[Opening QUOTED PASSAGE section]
Location
- Towns of Brookhaven, Islip, and Smithtown, Suffolk County, New York United States

District information
- Type: Public
- Motto: We Are Sachem!
- Grades: K-12
- Established: 1955
- Superintendent: Patricia Trombetta
- Schools: 16

Students and staff
- District mascot: Flaming Arrows

Other information
- District Offices: 51 School Street Lake Ronkonkoma, NY 11779
- Website: www.sachem.edu

= Sachem School District =

School district in the U.S. state of New York

The Sachem Central School District is the second largest school district by population on Long Island and among the biggest suburban school districts in New York, United States. Founded in 1955, the district now encompasses residents of the census-designated places of Holbrook, Holtsville and Farmingville, as well as some parts of the Incorporated Village of Lake Grove and the CDPs of Lake Ronkonkoma, Ronkonkoma, Coram, Medford, Selden, Centereach, Bohemia, Sayville, and Bayport in Suffolk County.

==Enrollment==
As of 2015, the Sachem School District has nearly 15,000 students enrolled annually.

==School colors==
Sachem School District's colors are red, black and gold. Though each school uses the same fight song which starts out with "Here's to Red, Black, and Gold...", since the split in 2004, Sachem High School North has used black and gold while Sachem High School East uses red and gold as its principal colors. Both schools proudly kept the Sachem team name "Sachem Flaming Arrows".

== History ==

=== Early history and consolidation ===
In 1838, the North West school district was founded as the tenth school district of the Town of Islip. The district name was later changed to Holbrook in 1860, and served (as the names suggest) Holbrook in the northwest corner of the Town of Islip. The district was originally on the border of Islip and the towns of Smithtown and Brookhaven, the three towns Sachem serves parts of today. This district served much of what is today known as Ronkonkoma at first, known then as Lakeland. This changed what the Lakeland school district was formed as district #11 of the Town of Islip in 1855. Today this area is served by Connetquot. It also served parts of the modern Central Islip School District, until its forming in 1858. It would eventually merge with the Holtsville district of the time, becoming Union Free in 1924. In 1948, the Gatelot Avenue School opened. In 1955, the modern Sachem district was formed through the centralization with the districts in Lake Ronkonkoma and Farmingville.
[Closing QUOTED PASSAGE section]
[Opening PROVIDED MATERIAL section]
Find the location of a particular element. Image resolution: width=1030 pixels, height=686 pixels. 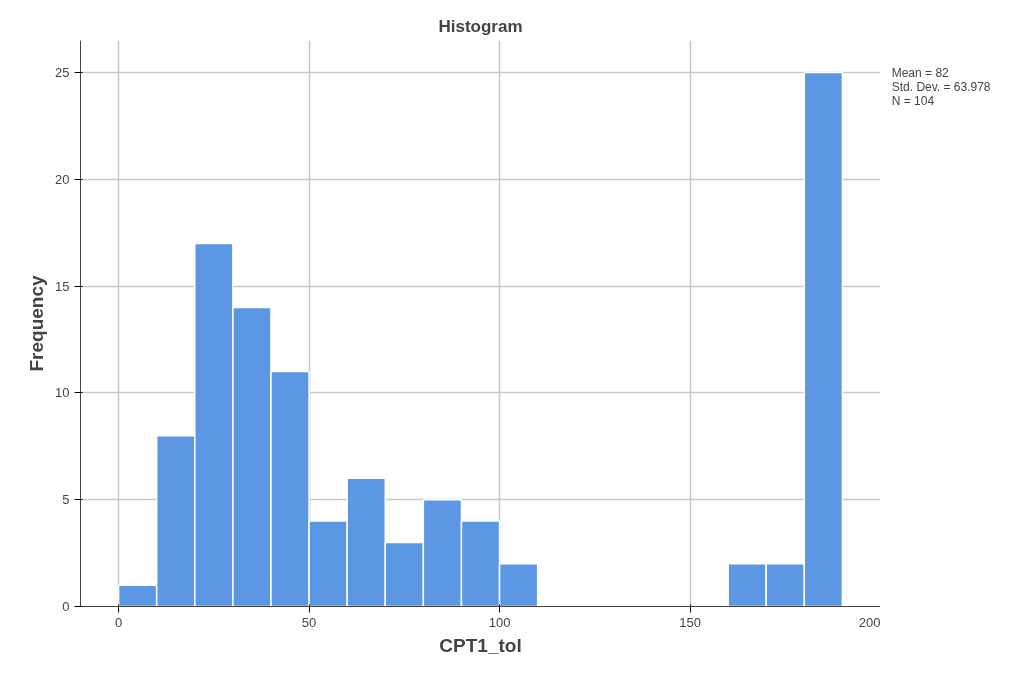

y-tick-label: 25 is located at coordinates (62, 73).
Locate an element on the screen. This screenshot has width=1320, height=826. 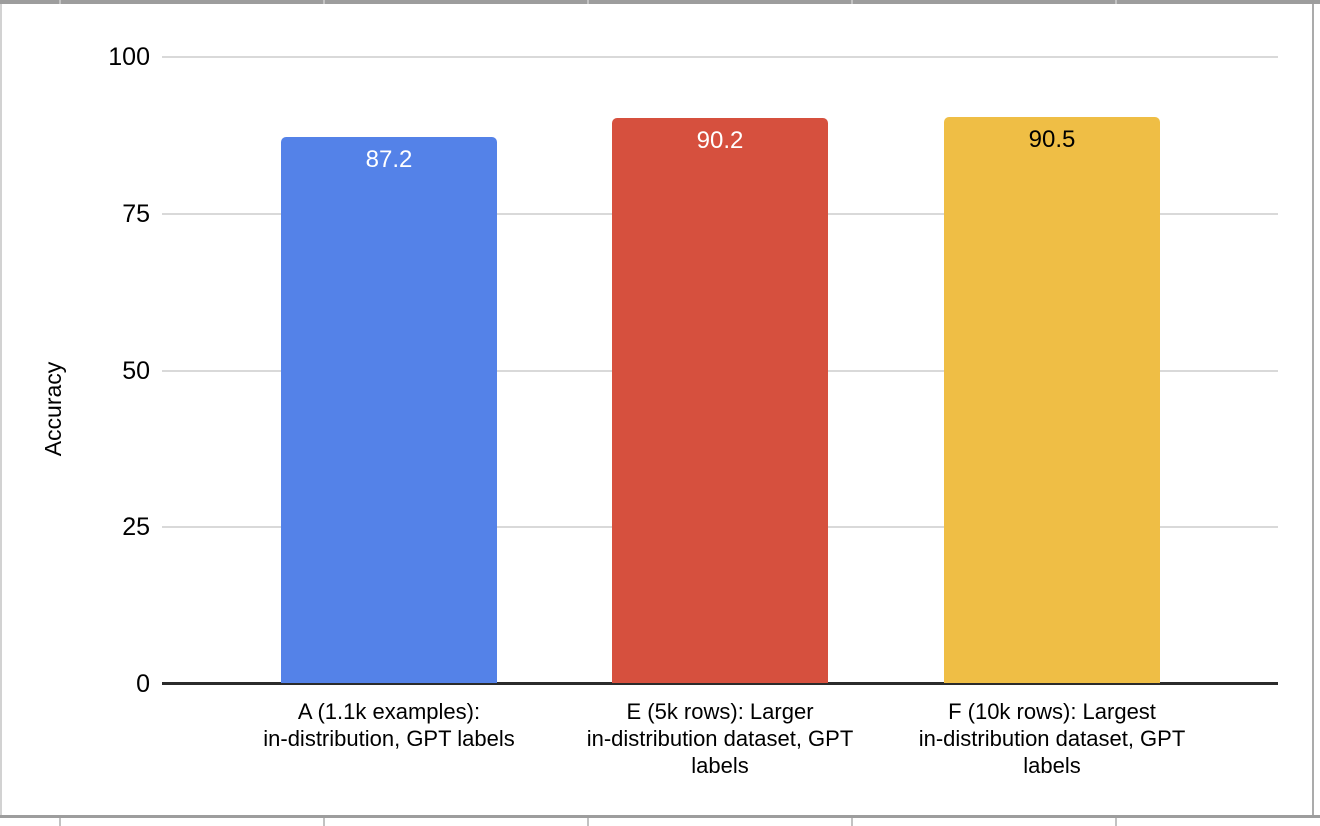
bar-value-label-2: 90.2 is located at coordinates (720, 140).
[Closing PROVIDED MATERIAL section]
» **WHAT YOU WILL DO**
Extend the Sachem School District article above, beginning directly after its final sentence on the district's formation in 1955.

» **RESULT FOR THIS EXERCISE**
=== Early growth ===
Over just 15 years from 1955 to 1970, the district would expand rapidly. Grundy Avenue Elementary, Lynwood Avenue Elementary, and Sachem Junior-Senior High School all opened in 1956. From 1963 to 1970, Nokomis, Hiawatha, Chippewa, Wenonah, Cayuga, Merrimac, Tamarac, and Tecumseh elementary schools, along with Seneca Middle School, all opened. In 1970, Sachem became a dual high school district with the opening of Sachem High School North.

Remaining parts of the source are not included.